→ **Task objective**
Continue the blog post about the Not So Sloppy Turkey Joe dinner, starting after its final sentence about dessert.

→ **Text block**
__________
It was Not So Sloppy Turkey Joe’s for dinner tonight. I used Hormel Not So Sloppy Joe Sauce again. I love this Sloppy Joe Sauce it’s Thick and Hearty with great flavor. Easier to use than Sloppy Joe Mix also. No adding water and extra simmering time. I used Jennie – O Extra Lean Ground Turkey which is only 120 calories and 0 carbs! Istarted by browning the Turkey in Extra Virgin Olive Oil and seasoned it with Ground Smoked Cumin, Ground Thyme, Parsley, Sea Salt, and Ground Pepper. With the sauce already seasoned I still like to get the healthy herbs and spices in when I can. When the Turkey was done I drained the skillet of excess fat and oil and added the jar of Sauce, stirring until mixed and warmed. Easy to fix and delicious. I topped it with some crumbled Maytag Blue Cheese and on a Healthy Life Whole Grain Bun. I had Ore Ida Baked Crinkle Fries as a side. For dessert later a bowl of Blue Bunny Frozen Yogurt Chocolate and Vanilla Swirl.
__________
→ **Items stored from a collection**
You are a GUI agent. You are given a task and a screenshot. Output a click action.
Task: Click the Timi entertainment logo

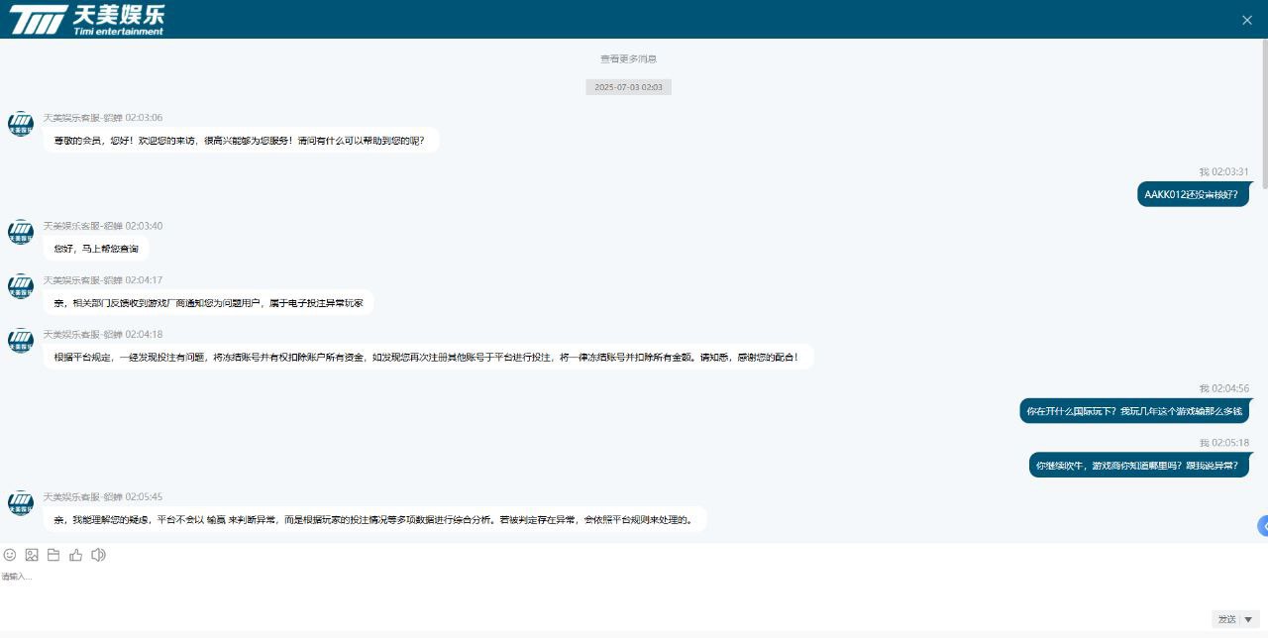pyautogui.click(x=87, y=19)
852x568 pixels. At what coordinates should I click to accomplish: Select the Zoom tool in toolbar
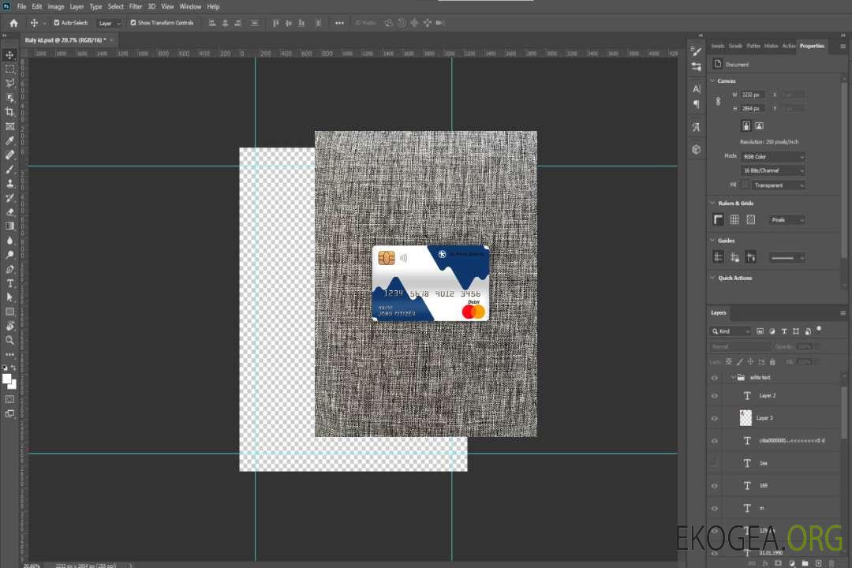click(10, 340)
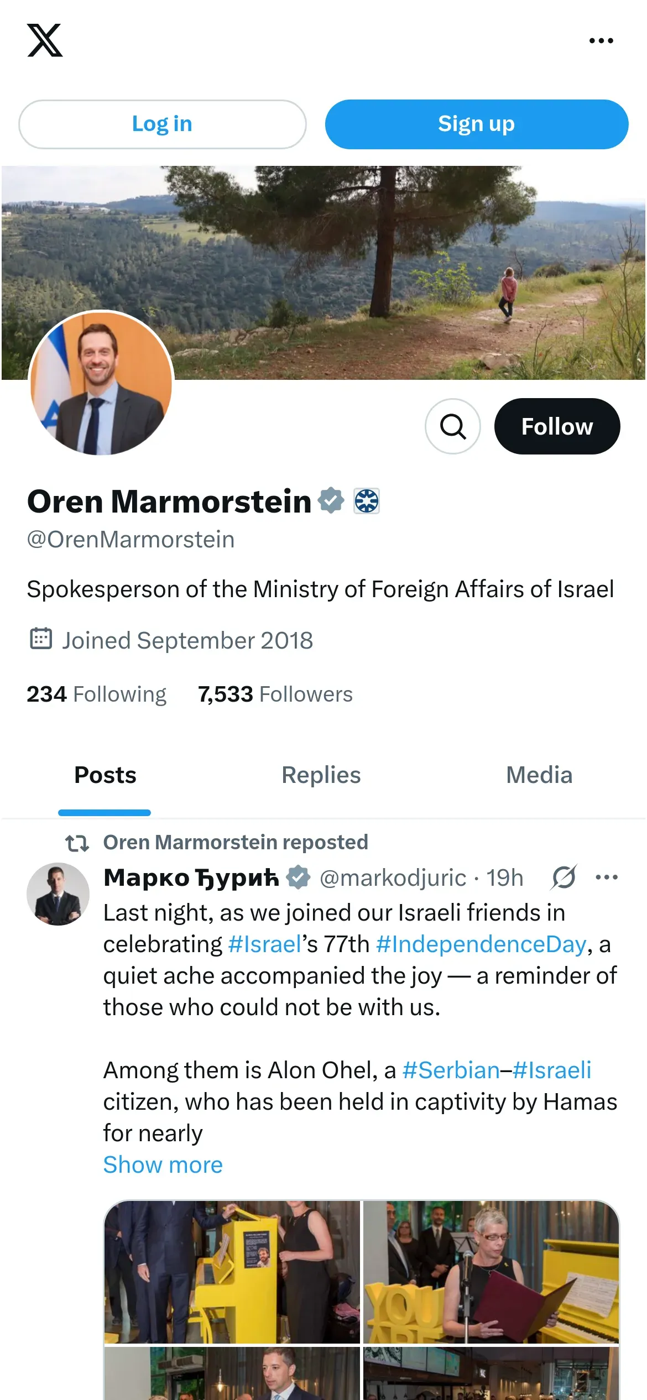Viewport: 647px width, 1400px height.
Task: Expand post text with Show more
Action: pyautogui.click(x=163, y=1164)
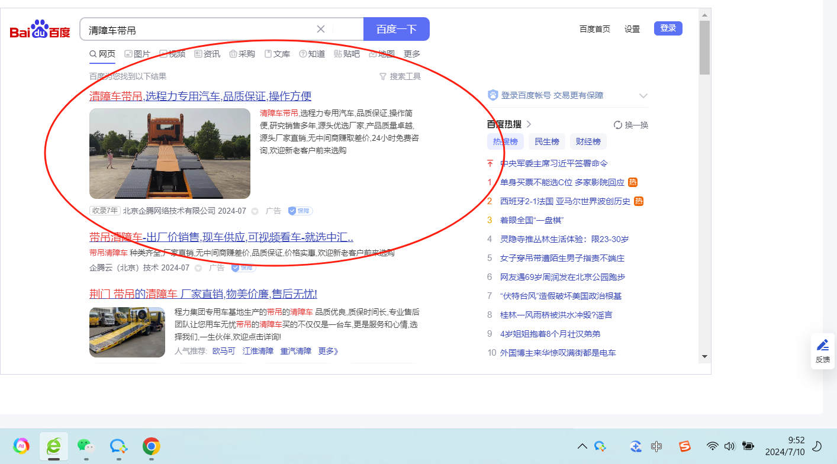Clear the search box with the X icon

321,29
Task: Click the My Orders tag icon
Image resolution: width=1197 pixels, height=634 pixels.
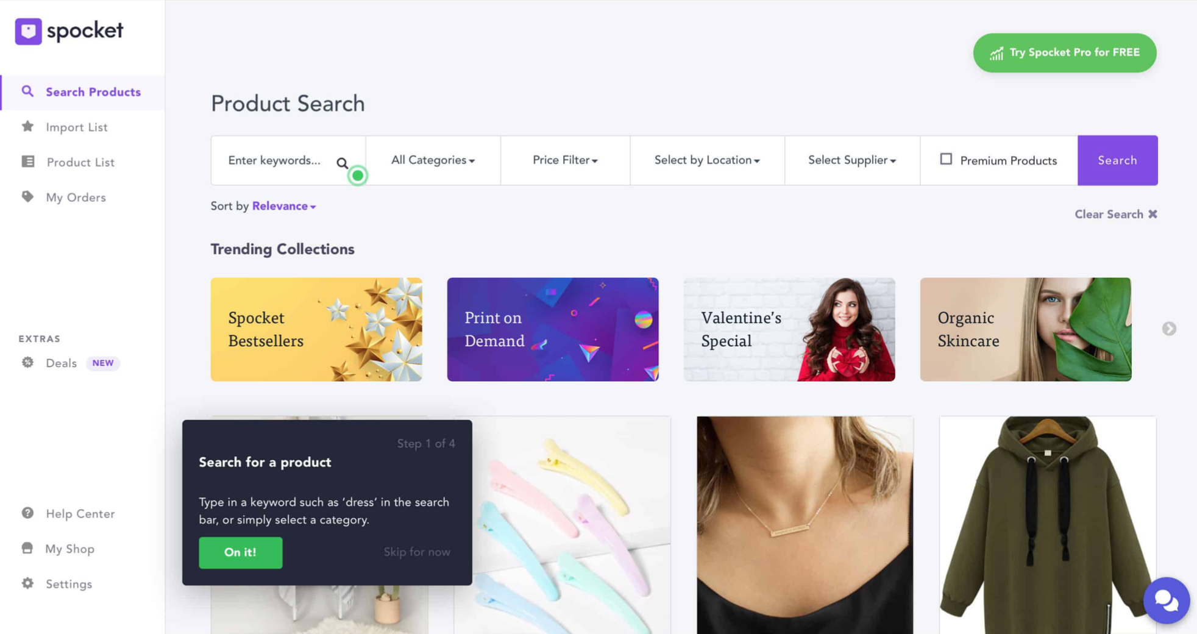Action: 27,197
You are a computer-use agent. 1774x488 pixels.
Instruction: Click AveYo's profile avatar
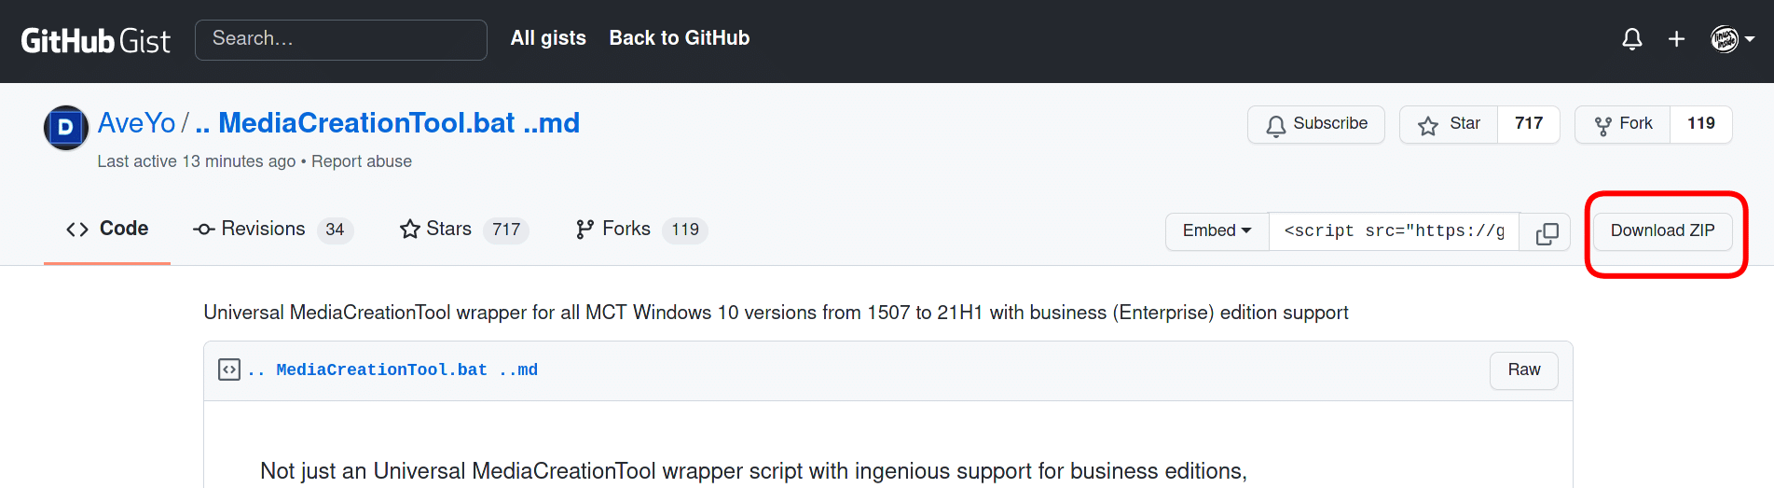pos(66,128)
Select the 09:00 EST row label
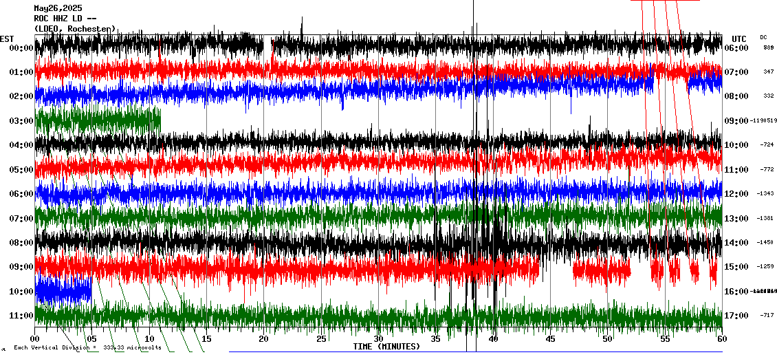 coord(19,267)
__________
→ **Result of the task**
Not So Sloppy Turkey Joes

Ingredients

1 Tablesponn Extra Virgin Olive Oil
Ground Smoked Cumin, Cilantro, Sea Salt, Pepper to taste
1 lb. Lean Ground Turkey
1 Jar of Not So Sloppy Joes Sauce
Crumbled Bleu Cheese for topping
Healthy Life Whole Grain Sandwich Buns

Directions:

Brown Turkey in large skillet on medium-high heat, seasoning to taste. Drain fat.
Add and stir Not So Sloppy Joe Sauce stir until well mixed and heated.
Serve on buns top Turkey Joes with Crumbled Bleu Cheese.